_About this exercise_:
Each entry should be set down exactly as written, except for any picture it holds.
Top of Data
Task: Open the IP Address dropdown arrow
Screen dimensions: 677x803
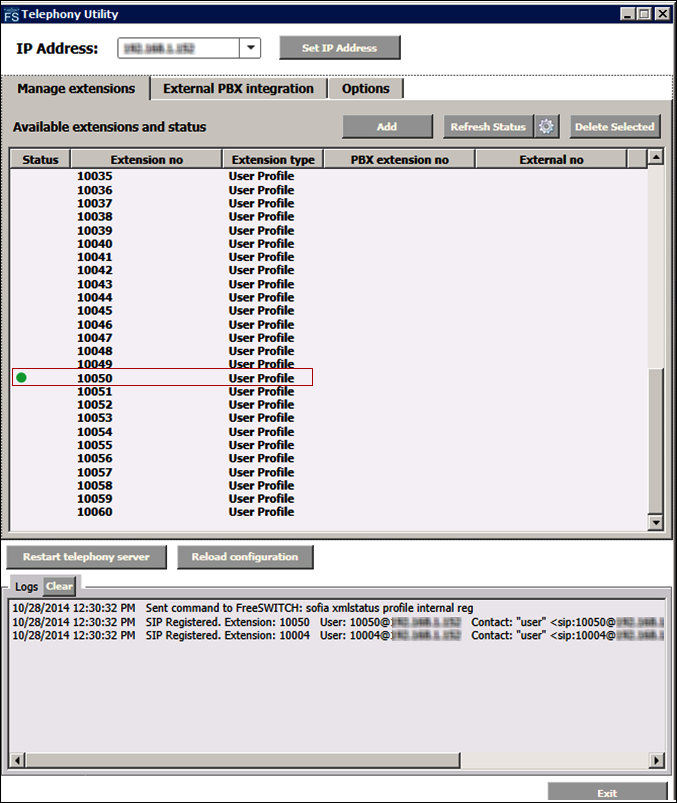Action: point(250,48)
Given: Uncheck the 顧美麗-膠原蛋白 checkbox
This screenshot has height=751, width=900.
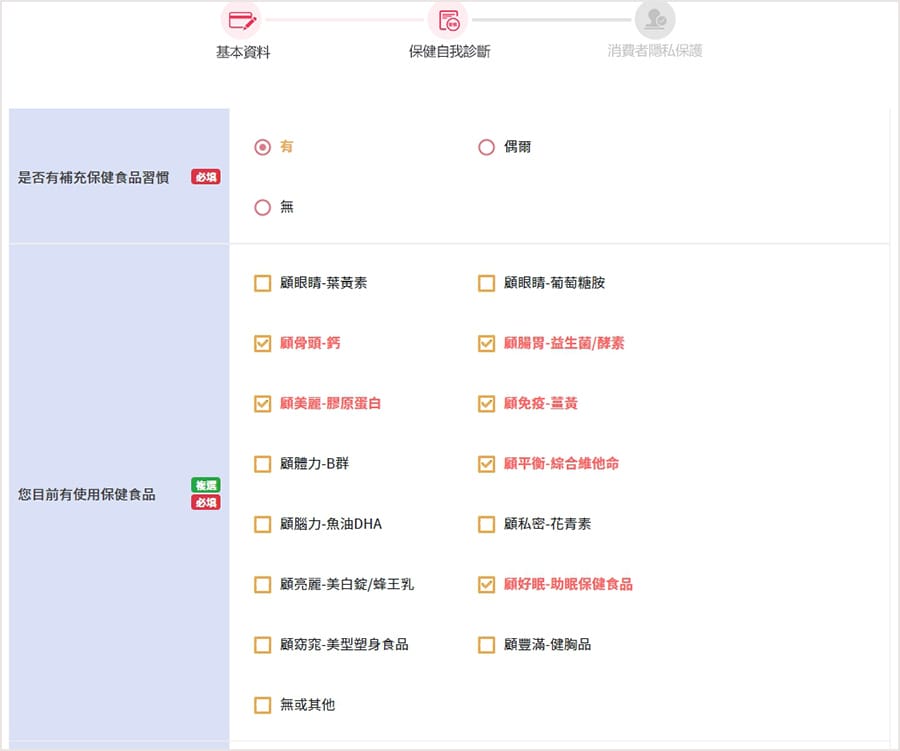Looking at the screenshot, I should click(262, 404).
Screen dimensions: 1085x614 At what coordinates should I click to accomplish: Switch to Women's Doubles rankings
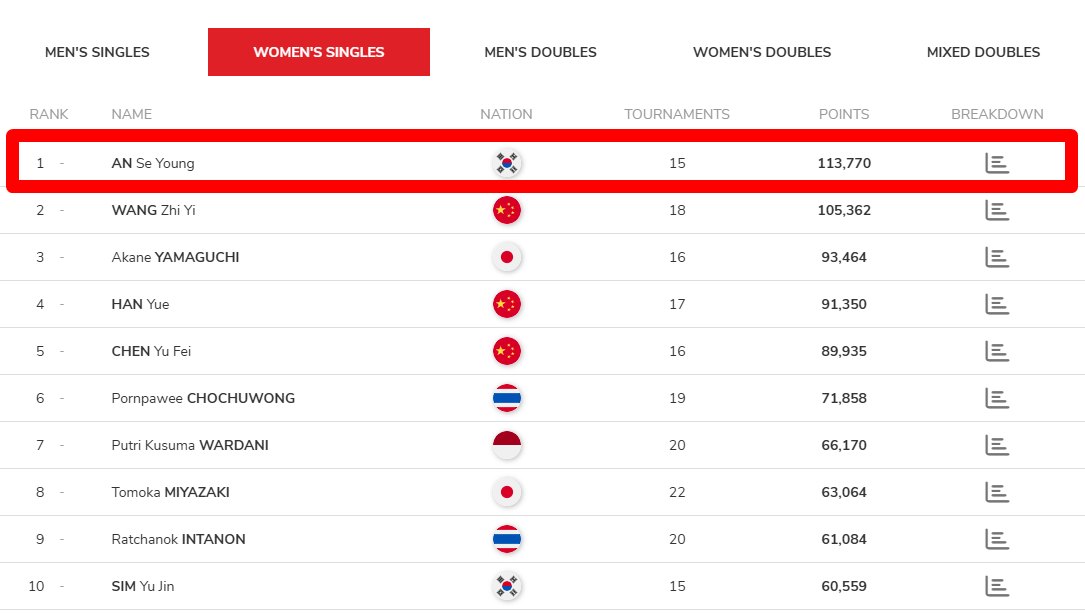click(x=762, y=52)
Bottom of Data
_Output of the exercise_:
Task: Open the IP Address dropdown arrow
Screen dimensions: 677x803
Action: point(250,48)
Given: Uncheck the 顧美麗-膠原蛋白 checkbox
This screenshot has height=751, width=900.
Looking at the screenshot, I should click(262, 404).
Screen dimensions: 1085x614 At what coordinates should I click to accomplish: Switch to Women's Doubles rankings
click(x=762, y=52)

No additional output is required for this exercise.